# Preserving Sand Dollars



## deabic (Mar 20, 2007)

I have sand dollars that I've collected over the years.  I've kept them in a plastic container.  Now I'd like to display them, but they are so fragile, I'm afraid they will break.  Has anyone tried anything successful to make them more stable?


----------



## SherryS (Mar 20, 2007)

I've "painted" them with a slightly diluted Elmer's Glue (or any white glue).  Seems to help a little. Have also used that spray-on clear coat on a few.


----------



## Don (Mar 21, 2007)

The Shell Factory in Ft. Myers, FL makes a Sand Dollar Hardener.  It seems to be watered down Elmer's, at least, that was my impression.  Our bottle cost $2.99 for 6 oz (4 years ago).  You can call 1-888-4shells and possibly get some by mail.  We used it on the sand dollarsthat are ornaments for the Christmas tree we put on our lanai.  We haven't broken one yet in 4 years.


----------



## JLB (Mar 21, 2007)

Did you know the Shell Factory was originally in Bonita Springs?  It was sorta the last stop going south on old US 41.

Activity a.
Answer these questions from the sand dollar thread:
(i) What did SherryS use to "paint" the sand dollars?
(ii) What did Don's bottle of Sand Dollar Hardener cost, and how much did it hold?
(iii) According to JLB, where was the Shell Factory originally located?

Entries supplied.

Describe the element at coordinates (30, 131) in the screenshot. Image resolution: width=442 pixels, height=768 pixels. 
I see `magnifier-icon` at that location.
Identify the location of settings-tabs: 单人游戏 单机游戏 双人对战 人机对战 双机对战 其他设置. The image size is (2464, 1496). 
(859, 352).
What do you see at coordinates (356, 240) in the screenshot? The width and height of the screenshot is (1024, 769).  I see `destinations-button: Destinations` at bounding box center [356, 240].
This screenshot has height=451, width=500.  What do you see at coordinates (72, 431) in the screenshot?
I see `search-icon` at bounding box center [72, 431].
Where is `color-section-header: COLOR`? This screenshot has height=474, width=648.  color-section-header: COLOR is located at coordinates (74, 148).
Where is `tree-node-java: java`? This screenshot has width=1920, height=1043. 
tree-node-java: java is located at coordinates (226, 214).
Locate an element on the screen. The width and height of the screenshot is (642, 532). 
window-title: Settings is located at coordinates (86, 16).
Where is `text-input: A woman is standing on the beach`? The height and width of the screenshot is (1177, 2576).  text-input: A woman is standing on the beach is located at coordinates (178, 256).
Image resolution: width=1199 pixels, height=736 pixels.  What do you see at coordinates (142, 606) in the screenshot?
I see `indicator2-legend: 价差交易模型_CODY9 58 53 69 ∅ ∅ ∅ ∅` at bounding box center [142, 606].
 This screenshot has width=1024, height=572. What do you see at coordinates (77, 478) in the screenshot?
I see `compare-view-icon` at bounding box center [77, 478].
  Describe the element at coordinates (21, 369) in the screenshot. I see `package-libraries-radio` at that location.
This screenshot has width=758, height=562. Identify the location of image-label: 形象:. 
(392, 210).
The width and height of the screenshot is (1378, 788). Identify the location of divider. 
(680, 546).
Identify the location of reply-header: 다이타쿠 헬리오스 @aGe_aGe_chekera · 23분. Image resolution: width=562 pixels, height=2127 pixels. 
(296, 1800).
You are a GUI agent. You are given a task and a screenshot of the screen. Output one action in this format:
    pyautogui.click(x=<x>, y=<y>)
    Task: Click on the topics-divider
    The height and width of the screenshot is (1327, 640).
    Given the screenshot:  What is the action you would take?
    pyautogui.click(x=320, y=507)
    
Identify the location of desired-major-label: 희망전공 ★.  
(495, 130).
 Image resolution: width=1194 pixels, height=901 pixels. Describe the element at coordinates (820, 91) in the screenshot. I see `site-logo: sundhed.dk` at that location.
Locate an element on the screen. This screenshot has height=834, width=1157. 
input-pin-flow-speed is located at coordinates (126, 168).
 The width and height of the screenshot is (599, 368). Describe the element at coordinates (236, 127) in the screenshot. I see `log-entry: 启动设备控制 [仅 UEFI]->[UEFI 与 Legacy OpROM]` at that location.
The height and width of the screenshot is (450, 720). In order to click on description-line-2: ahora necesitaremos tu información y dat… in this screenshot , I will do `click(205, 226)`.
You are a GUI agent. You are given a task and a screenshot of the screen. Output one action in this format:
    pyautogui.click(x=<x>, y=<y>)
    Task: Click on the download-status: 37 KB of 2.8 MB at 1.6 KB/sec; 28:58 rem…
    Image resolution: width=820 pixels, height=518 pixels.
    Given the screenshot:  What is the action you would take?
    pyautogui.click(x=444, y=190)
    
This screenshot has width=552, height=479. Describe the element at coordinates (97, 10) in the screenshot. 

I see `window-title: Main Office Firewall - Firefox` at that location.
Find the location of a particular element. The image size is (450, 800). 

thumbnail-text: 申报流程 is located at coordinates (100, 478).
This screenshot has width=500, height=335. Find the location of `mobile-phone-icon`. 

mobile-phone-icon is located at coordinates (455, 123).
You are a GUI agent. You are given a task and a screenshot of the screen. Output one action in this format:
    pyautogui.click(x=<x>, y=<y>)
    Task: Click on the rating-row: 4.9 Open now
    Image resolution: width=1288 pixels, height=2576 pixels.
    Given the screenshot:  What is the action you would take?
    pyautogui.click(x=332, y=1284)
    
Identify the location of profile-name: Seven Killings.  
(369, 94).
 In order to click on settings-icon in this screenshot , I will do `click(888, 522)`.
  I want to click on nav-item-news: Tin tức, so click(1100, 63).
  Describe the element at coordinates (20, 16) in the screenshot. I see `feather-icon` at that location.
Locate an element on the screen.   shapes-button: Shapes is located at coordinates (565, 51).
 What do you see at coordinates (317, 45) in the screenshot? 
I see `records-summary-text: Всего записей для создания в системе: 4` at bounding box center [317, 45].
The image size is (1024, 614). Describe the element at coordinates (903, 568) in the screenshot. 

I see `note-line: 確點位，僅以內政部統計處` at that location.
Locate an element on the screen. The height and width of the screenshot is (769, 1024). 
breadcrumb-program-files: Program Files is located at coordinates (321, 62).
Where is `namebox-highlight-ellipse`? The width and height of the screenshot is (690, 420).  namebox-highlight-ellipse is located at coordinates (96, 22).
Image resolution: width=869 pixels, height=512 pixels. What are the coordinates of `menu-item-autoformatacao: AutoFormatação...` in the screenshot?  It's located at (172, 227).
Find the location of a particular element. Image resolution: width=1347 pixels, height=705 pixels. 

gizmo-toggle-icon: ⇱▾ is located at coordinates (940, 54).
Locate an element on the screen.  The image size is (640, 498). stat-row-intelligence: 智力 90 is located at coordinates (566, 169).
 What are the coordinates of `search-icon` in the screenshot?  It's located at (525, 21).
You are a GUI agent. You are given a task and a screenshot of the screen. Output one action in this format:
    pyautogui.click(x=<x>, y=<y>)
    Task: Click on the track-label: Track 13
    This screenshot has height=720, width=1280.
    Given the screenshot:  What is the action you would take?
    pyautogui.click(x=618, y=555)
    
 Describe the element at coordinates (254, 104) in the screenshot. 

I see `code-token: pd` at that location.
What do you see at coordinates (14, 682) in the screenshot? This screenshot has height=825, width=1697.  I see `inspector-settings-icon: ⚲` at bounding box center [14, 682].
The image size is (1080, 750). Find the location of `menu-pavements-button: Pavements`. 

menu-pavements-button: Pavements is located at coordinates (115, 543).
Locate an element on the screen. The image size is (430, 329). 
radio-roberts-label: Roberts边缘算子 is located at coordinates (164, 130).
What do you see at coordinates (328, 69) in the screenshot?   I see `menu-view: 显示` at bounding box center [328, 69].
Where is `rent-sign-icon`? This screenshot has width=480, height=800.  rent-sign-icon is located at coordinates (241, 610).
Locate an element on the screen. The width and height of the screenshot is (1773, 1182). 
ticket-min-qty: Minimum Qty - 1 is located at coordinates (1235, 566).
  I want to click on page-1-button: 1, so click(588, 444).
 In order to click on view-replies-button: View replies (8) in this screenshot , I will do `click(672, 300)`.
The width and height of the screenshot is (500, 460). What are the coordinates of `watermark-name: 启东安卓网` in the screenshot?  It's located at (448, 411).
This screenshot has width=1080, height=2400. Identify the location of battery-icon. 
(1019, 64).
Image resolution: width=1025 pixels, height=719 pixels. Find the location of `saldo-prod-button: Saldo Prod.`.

Activity b.
Reproduce the stretch of the records from the line containing "is (1773, 1182)." through the end of the records, switching "screenshot" to "capture" and leaving all else unchanged.

Output a.
(i) A slightly diluted Elmer's Glue, or any white glue.
(ii) $2.99 for 6 oz.
(iii) Bonita Springs.

Output b.
Locate an element on the screen. The width and height of the capture is (1773, 1182). 
ticket-min-qty: Minimum Qty - 1 is located at coordinates (1235, 566).
  I want to click on page-1-button: 1, so click(588, 444).
 In order to click on view-replies-button: View replies (8) in this capture , I will do `click(672, 300)`.
The width and height of the capture is (500, 460). What are the coordinates of `watermark-name: 启东安卓网` in the capture?  It's located at (448, 411).
This capture has width=1080, height=2400. Identify the location of battery-icon. 
(1019, 64).
Image resolution: width=1025 pixels, height=719 pixels. Find the location of `saldo-prod-button: Saldo Prod.`.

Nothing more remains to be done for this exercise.